[Exercise data Boundary: Start]

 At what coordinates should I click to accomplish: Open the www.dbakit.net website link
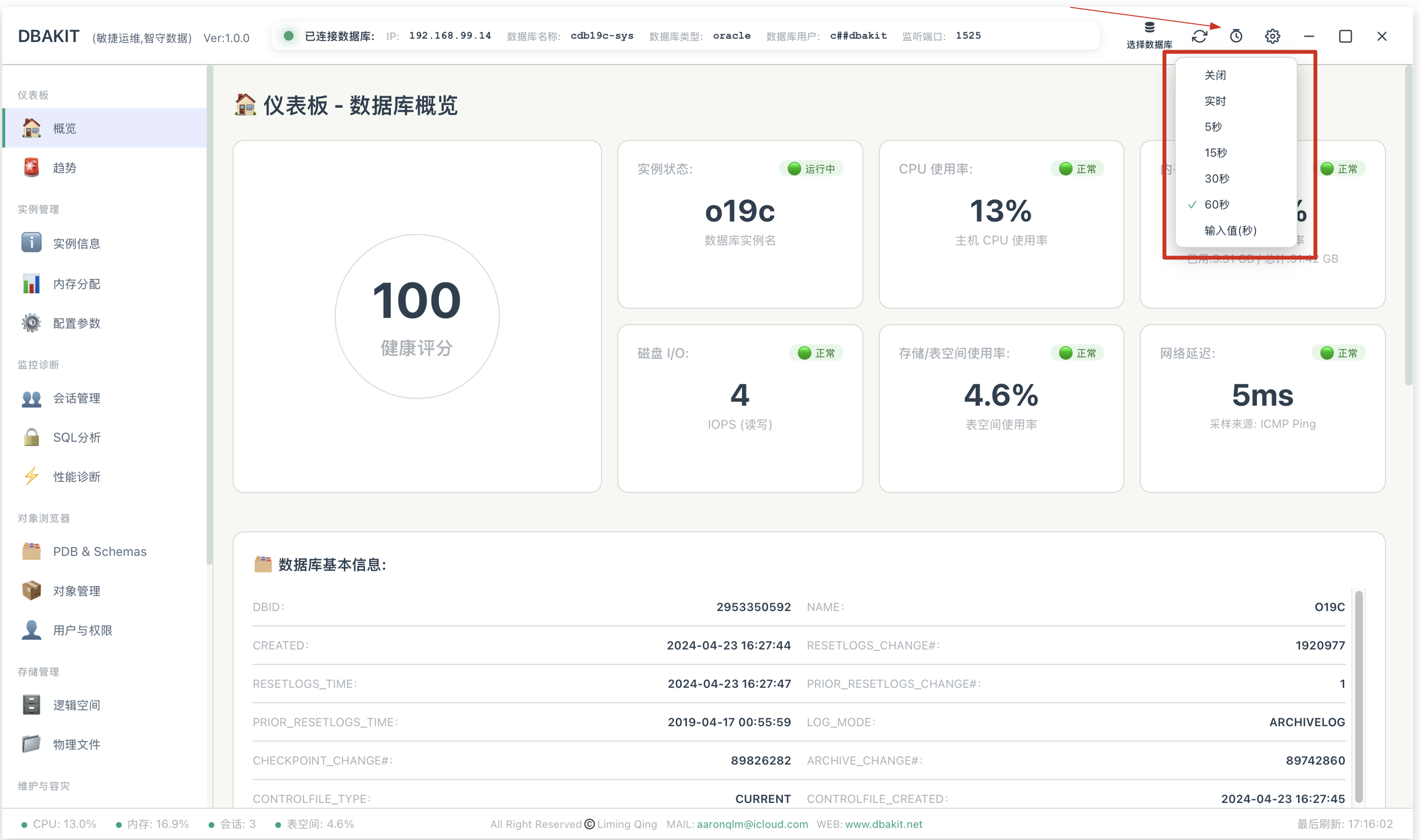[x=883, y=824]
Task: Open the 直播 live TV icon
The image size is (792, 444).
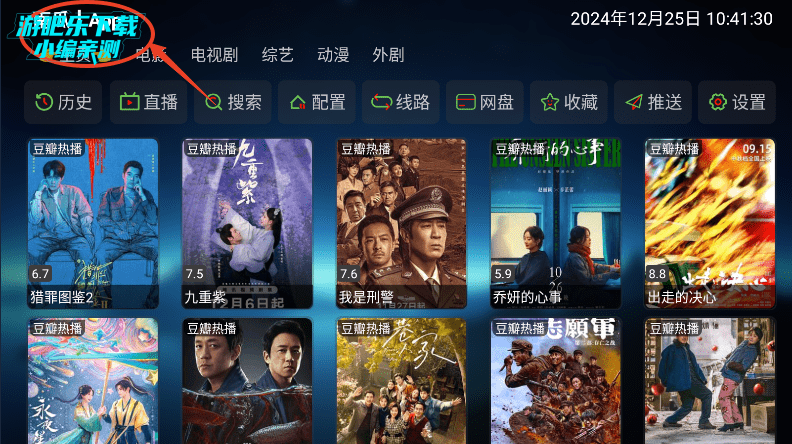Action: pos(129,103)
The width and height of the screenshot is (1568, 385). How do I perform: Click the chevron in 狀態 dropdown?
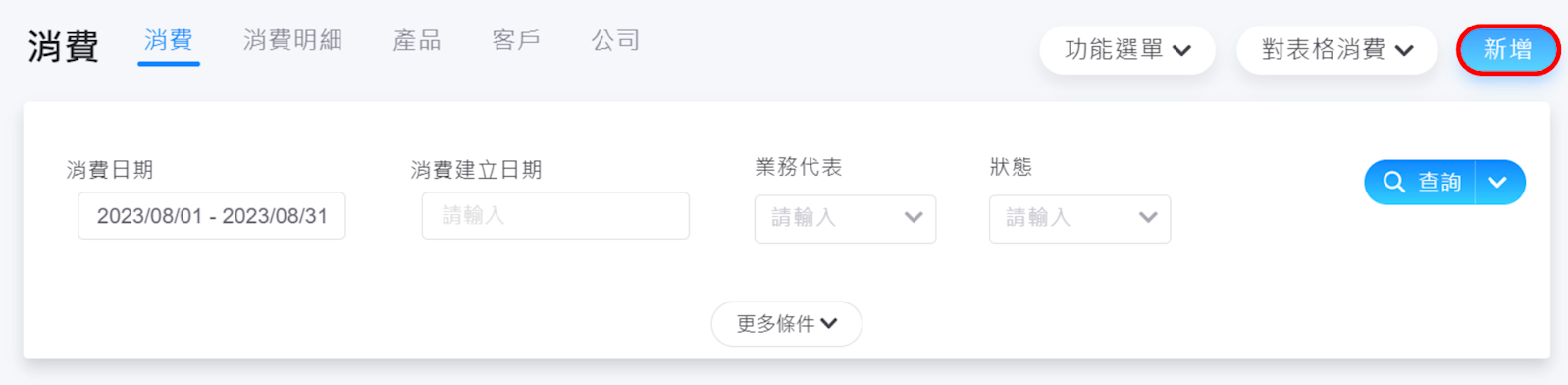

[Exercise data Boundary: End]
[Exercise data Boundary: Start]

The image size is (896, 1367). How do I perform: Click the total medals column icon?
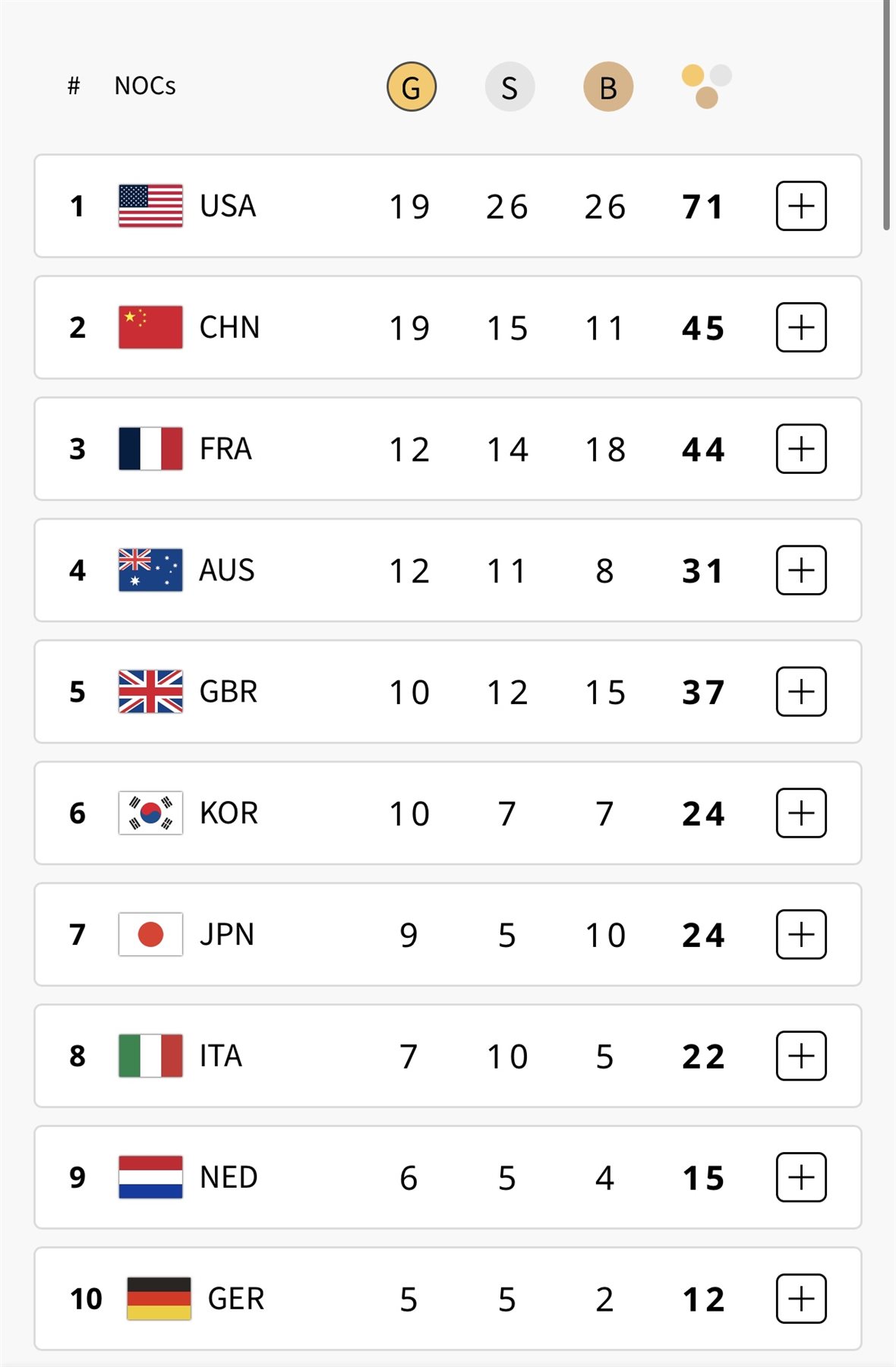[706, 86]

[Exercise data Boundary: End]

*What the task asks*.
An exact copy is needed. It runs from the line above containing "Task: Open the 直播 live TV icon" down to the line containing "The width and", both included, with no pictures.

*Solved exercise*.
Task: Open the 直播 live TV icon
The image size is (792, 444).
Action: pos(129,103)
The width and height of the screenshot is (1568, 385). How do I perform: Click the chevron in 狀態 dropdown?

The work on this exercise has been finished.